盗難保険⑦

 盗難保険導入の初日を終えた。


 加入した顧客の数の定期便利用の商人も併せて四十二件。請け負った保険金――運搬した商品の総額は六百八十万G。得られた保険料は四十七万五千G。


 道中で盗賊に積荷を奪われた件数が二件。被害総額は三十八万G。被害総額の半分を冒険者ギルドが負ってくれるので、支払った保険金は十九万G。


 つまりは、本日は二十八万五千Gの黒字だ。


 ウハウハだ。一日の稼ぎが二十八万五千G。


 この金額は駆け出しの冒険者の月収以上となる。とは言え、このペースが続くとは限らない。保険金のプール金として保管しておくのがベストだろう。


 盗難保険を実際に導入して気付いた点をアドラン、カシム、シャーロットと話し合うことにした。


「ガッハッハ! 大儲けじゃな!」


 護衛クエストの依頼数が五倍以上となり、得られた報酬が四倍以上となったアドランが左団扇で喜ぶ。


「商業ギルドとしても、盗賊に襲われる件数が激減。
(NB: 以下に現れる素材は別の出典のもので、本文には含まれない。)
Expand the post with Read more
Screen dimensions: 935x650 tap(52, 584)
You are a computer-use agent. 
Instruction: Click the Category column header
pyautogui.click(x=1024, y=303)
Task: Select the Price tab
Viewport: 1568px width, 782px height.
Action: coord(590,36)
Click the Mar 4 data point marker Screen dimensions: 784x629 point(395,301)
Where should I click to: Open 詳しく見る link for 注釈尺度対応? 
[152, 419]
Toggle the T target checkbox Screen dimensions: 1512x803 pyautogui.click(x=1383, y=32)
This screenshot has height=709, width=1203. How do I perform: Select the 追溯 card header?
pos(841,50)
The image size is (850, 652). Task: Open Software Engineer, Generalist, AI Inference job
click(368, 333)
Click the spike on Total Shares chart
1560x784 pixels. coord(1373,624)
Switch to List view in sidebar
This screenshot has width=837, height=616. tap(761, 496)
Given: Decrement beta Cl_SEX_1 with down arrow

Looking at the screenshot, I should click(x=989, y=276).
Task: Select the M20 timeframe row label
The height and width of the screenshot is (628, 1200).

被害に遭った商人も奪われた商品の金額が補償されたので、概ね好評です」


 カシムも目を細めて笑みを浮かべる。


「加入率が想定以上だったな」


 俺は商業ギルドが把握している、本日の運搬数と保険の加入数を見てほくそ笑む。


 予想では、加入率は七割だった。私兵を擁する大手商会の運搬数がおおよそ全体の二割。残った中小規模の商会の加入率は六割~七割くらいであると予測していたのだ。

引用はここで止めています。